First, I feel you're misrepresenting the opinions expressed here. I don't want to go back and read through every post but it seems to me what is being said is that how people define their relationship is an individual matter. You just can't make generalizations *about what other people should or shouldn't do*. Now, for yourself, that's a whole other matter. If you feel strongly that monogamy is what you need and want, then that is the kind of relationship you should have. I also don't see open relationships as being any "wave of the future"… I see posts by guys in your age group all the time basically saying the same thing you are, so it isn't like yours is some sort of minority opinion, exactly.

To me, the most important thing is people knowing what they want, being honest with themselves and each other.
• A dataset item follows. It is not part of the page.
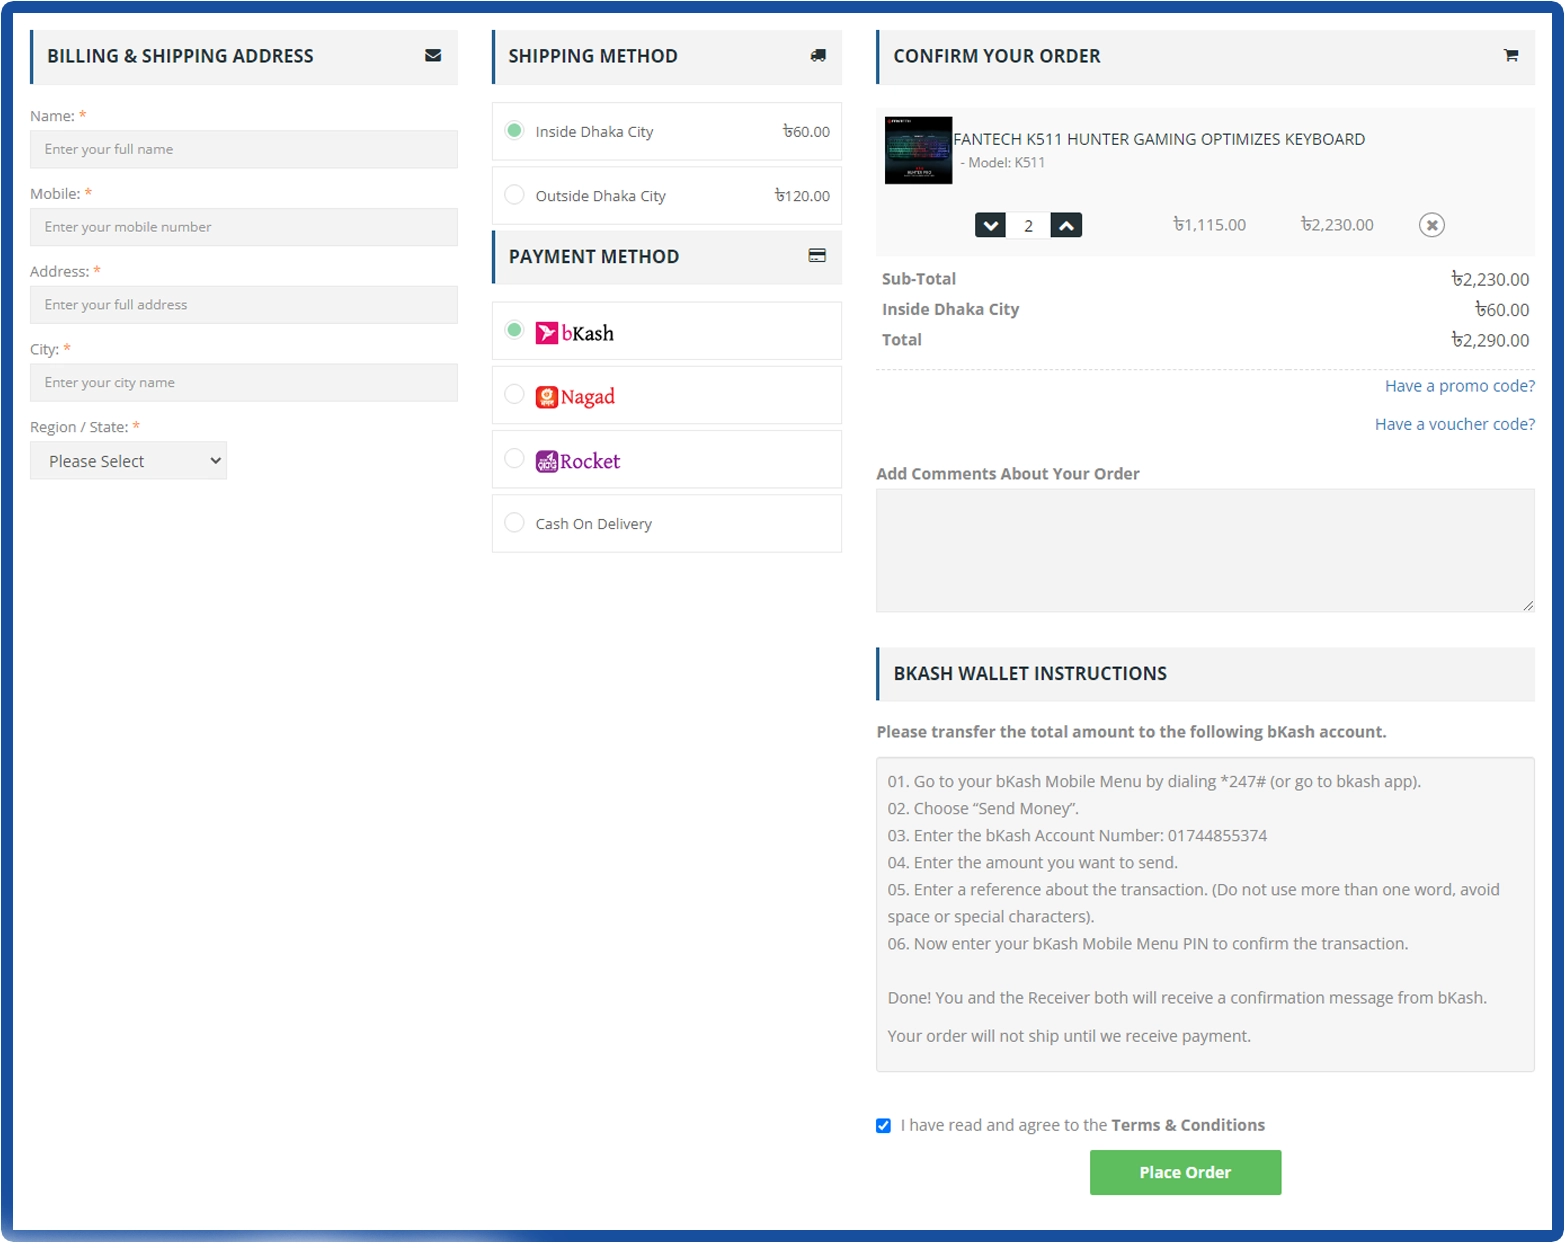Uncheck the Terms & Conditions agreement checkbox
This screenshot has width=1565, height=1248.
point(883,1126)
The worst thing two guys can do is get into a committed relationship when they're actually NOT ready for one. We see the consequences of that kind of thing on a regular basis right here in this forum.

Now, as to your question: For me it wasn't something I even thought about, to be honest. I'd had multiple sexual encounters by the time I was in high school and sometimes these involved more than one other person. At age 19 small group scenes were not uncommon to me. So, to me, that's just the way things were. To my mind "monogamy" was for heterosexual men who wanted to insure the paternity of their offspring.

That said, as I indicated before, my first gay "capital R" relationship was monogamous. It was what my partner, David, wanted and I agreed to it and stuck with that commitment until his death.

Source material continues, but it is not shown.